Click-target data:
※ ※ ※

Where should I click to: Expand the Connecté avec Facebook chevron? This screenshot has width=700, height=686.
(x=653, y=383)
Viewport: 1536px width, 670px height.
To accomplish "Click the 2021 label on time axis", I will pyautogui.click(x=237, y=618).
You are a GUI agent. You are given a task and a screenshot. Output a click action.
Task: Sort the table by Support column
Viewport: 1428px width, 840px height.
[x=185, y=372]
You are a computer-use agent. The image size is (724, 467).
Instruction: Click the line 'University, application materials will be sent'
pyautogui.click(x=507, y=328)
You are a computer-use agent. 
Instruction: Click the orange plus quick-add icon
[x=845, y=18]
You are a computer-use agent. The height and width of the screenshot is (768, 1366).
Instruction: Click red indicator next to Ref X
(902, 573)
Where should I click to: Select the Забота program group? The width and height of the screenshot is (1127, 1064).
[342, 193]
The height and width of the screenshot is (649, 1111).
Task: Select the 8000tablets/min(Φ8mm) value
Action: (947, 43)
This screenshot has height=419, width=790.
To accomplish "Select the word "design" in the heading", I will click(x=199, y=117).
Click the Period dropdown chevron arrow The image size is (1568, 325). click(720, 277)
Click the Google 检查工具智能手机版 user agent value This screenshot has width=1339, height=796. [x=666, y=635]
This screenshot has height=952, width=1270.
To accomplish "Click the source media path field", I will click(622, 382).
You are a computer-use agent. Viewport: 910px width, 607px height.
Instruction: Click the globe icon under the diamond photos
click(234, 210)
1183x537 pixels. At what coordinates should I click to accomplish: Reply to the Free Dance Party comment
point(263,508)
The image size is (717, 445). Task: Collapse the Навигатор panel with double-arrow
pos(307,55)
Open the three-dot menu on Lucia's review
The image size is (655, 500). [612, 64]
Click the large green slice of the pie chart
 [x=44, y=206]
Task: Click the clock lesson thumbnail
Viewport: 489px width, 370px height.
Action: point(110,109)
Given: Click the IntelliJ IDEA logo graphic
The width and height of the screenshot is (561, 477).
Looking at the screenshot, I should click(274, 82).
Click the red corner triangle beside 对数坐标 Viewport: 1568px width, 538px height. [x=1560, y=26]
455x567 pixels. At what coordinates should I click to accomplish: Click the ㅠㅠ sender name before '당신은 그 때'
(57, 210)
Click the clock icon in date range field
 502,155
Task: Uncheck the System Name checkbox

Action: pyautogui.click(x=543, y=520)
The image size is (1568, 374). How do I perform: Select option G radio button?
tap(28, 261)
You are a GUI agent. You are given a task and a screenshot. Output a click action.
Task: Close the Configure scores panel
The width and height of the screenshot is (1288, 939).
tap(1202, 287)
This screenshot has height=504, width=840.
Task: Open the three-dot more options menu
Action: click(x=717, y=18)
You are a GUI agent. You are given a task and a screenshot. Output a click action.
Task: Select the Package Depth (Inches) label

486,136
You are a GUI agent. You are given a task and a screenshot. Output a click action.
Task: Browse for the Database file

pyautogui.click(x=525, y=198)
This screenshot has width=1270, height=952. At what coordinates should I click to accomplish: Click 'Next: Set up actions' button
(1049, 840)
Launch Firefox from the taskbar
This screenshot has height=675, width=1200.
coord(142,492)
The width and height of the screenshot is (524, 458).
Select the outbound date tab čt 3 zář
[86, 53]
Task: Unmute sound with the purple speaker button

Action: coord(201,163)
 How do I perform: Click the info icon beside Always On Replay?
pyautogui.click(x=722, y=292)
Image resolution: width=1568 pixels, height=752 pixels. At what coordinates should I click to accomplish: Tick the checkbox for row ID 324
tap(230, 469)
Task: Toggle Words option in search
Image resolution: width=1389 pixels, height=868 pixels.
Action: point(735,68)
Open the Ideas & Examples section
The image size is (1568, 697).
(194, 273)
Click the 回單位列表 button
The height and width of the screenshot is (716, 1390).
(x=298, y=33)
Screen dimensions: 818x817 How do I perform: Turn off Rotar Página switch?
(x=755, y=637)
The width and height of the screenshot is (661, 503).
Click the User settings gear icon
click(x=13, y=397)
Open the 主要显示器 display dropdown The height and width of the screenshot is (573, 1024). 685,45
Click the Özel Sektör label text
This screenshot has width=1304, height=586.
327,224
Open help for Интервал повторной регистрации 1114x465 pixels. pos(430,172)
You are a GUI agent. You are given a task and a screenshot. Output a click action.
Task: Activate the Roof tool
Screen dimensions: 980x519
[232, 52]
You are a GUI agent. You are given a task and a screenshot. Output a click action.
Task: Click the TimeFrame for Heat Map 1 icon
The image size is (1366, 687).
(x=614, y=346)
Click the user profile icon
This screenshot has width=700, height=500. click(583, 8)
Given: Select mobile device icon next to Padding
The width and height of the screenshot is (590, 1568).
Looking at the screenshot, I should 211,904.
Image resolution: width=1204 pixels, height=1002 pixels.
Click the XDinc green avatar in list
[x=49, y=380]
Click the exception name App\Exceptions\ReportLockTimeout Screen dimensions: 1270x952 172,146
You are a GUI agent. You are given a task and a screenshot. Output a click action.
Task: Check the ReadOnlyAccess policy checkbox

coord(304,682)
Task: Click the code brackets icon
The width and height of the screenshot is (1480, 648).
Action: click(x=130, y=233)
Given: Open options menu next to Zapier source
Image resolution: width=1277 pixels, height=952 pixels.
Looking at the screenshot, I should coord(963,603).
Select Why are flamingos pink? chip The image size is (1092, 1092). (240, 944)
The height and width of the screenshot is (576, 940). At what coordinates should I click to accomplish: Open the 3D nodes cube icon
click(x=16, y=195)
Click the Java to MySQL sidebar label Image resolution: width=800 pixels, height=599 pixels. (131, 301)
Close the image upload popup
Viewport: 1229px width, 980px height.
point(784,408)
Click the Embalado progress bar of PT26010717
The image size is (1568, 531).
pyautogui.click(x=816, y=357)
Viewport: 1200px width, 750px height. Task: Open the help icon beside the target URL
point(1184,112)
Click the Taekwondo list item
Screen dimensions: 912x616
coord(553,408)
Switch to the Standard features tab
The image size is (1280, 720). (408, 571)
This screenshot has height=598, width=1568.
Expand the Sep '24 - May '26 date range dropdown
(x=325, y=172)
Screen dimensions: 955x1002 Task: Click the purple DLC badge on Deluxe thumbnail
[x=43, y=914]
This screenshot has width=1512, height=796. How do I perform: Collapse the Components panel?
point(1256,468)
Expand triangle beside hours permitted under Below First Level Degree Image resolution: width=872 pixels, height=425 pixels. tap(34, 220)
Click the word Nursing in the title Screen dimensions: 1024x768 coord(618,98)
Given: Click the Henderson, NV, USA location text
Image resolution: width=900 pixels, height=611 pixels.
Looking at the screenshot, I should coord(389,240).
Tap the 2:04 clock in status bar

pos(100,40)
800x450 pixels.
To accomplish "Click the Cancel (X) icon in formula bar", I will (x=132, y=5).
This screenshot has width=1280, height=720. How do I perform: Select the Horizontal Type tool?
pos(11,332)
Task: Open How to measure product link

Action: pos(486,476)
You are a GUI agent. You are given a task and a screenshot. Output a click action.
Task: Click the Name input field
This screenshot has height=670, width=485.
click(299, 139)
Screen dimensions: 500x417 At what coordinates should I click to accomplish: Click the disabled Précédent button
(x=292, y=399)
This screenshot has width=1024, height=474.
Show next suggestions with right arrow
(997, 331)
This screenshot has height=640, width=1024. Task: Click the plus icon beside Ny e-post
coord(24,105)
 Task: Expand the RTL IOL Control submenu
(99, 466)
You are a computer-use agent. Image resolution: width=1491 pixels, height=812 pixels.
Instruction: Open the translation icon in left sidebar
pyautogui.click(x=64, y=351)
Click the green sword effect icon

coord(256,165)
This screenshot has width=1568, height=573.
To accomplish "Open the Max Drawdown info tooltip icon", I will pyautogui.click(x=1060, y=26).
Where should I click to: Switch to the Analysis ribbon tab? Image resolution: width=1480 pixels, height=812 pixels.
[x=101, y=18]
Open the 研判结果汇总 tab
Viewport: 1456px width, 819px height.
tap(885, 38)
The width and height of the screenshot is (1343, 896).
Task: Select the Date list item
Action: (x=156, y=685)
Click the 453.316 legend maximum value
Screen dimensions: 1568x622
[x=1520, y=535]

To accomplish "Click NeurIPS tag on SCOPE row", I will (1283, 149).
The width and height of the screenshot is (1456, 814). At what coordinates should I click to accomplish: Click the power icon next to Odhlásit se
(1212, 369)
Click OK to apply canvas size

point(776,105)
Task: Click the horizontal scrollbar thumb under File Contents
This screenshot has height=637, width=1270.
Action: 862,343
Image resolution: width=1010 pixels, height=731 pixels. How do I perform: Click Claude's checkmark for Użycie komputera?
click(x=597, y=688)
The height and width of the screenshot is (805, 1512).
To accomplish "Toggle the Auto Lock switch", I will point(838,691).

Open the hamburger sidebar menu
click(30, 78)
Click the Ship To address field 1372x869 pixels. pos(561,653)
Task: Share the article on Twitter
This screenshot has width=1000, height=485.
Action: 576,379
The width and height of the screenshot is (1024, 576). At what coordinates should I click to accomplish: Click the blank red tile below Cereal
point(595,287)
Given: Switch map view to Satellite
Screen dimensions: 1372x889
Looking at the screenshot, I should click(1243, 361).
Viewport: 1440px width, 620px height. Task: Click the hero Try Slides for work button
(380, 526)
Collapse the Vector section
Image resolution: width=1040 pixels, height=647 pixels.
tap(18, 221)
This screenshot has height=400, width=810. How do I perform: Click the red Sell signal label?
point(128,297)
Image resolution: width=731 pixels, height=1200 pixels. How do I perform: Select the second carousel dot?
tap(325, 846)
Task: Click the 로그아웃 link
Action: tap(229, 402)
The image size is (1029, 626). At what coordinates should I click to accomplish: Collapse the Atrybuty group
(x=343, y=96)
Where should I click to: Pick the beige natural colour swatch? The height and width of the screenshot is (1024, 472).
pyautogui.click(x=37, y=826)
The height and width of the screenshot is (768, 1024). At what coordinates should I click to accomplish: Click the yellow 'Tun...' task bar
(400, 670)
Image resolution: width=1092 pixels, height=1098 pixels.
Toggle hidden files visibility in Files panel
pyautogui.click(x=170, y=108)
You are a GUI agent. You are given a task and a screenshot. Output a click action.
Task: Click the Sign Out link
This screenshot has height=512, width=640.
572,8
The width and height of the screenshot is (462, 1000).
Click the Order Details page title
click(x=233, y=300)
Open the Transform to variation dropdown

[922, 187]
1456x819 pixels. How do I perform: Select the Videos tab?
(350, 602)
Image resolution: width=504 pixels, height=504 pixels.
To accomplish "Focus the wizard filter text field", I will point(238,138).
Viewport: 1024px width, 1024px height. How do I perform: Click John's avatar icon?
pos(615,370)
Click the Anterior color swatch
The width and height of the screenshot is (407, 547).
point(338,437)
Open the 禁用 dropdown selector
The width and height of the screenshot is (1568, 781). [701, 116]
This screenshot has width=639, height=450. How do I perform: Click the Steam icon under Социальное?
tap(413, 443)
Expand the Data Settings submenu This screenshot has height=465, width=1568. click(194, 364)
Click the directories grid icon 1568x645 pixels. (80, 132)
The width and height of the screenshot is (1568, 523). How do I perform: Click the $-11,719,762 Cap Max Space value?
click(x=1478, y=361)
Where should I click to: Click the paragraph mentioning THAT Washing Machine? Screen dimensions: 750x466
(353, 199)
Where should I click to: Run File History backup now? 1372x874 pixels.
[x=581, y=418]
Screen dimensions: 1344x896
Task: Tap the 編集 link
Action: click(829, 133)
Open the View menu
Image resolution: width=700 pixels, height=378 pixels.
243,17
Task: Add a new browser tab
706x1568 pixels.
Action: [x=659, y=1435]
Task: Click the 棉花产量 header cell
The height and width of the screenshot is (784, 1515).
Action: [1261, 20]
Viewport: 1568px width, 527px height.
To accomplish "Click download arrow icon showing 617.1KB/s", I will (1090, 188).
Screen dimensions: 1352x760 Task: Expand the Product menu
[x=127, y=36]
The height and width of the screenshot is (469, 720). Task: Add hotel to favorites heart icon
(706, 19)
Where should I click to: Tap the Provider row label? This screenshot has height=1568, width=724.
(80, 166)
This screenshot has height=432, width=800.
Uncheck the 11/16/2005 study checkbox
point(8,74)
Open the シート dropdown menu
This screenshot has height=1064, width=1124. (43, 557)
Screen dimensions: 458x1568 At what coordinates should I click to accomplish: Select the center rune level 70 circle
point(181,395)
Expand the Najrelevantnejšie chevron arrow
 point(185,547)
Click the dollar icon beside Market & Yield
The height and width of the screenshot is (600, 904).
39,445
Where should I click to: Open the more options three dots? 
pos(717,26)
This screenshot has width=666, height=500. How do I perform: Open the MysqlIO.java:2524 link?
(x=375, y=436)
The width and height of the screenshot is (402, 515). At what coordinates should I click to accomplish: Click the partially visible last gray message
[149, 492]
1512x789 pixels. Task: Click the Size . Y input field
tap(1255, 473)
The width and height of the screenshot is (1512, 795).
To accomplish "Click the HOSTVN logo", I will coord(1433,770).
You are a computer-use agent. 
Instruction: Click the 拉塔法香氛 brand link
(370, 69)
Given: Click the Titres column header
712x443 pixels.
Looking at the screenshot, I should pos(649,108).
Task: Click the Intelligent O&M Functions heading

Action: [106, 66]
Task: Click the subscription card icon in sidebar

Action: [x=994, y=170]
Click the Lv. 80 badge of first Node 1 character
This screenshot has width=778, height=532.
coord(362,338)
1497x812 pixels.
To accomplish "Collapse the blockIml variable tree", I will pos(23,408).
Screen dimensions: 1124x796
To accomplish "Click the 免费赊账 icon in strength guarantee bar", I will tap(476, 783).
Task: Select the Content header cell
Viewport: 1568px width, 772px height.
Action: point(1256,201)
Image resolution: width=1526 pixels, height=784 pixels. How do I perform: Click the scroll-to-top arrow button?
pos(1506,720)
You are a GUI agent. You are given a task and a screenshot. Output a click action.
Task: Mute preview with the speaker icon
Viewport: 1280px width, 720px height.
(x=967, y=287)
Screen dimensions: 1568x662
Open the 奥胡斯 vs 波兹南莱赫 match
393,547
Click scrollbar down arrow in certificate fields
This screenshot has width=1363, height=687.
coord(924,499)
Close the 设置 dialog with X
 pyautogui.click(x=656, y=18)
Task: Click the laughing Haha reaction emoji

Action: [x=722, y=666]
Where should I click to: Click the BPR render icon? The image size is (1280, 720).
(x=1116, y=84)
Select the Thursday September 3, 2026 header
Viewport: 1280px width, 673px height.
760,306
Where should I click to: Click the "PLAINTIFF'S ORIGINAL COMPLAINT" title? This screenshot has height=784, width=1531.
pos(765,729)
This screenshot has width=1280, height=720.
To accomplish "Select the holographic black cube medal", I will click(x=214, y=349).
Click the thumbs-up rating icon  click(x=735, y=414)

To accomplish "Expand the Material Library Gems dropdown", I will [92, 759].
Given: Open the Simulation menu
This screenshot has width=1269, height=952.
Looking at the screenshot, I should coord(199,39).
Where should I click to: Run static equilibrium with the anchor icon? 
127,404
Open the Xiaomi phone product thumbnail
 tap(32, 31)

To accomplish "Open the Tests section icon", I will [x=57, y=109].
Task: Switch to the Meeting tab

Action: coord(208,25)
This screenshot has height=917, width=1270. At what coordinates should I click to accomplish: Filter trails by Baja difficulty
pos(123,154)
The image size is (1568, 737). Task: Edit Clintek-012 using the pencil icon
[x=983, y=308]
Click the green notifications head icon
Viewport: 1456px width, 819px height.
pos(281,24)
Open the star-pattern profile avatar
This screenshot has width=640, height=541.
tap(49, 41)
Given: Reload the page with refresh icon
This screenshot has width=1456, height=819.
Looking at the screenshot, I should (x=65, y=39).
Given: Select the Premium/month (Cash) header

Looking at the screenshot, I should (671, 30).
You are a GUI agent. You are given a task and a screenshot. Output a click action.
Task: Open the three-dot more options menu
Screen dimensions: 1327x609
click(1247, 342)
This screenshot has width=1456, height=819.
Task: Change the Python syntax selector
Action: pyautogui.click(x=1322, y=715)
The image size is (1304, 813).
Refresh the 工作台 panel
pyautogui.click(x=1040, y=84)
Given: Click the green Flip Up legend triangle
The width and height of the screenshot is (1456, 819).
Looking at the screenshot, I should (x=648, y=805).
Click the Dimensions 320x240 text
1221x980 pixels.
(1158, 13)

※ ※ ※

* [The problem]
Could you reproduce the records from their start through the line containing "[x=185, y=372]", keeping the requests, but offset every coordinate in the answers by -107?

* [Result below]
Where should I click to: Expand the Connecté avec Facebook chevron? This screenshot has width=700, height=686.
(x=546, y=276)
Viewport: 1536px width, 670px height.
To accomplish "Click the 2021 label on time axis", I will pyautogui.click(x=130, y=511).
You are a GUI agent. You are given a task and a screenshot. Output a click action.
Task: Sort the table by Support column
Viewport: 1428px width, 840px height.
[x=78, y=265]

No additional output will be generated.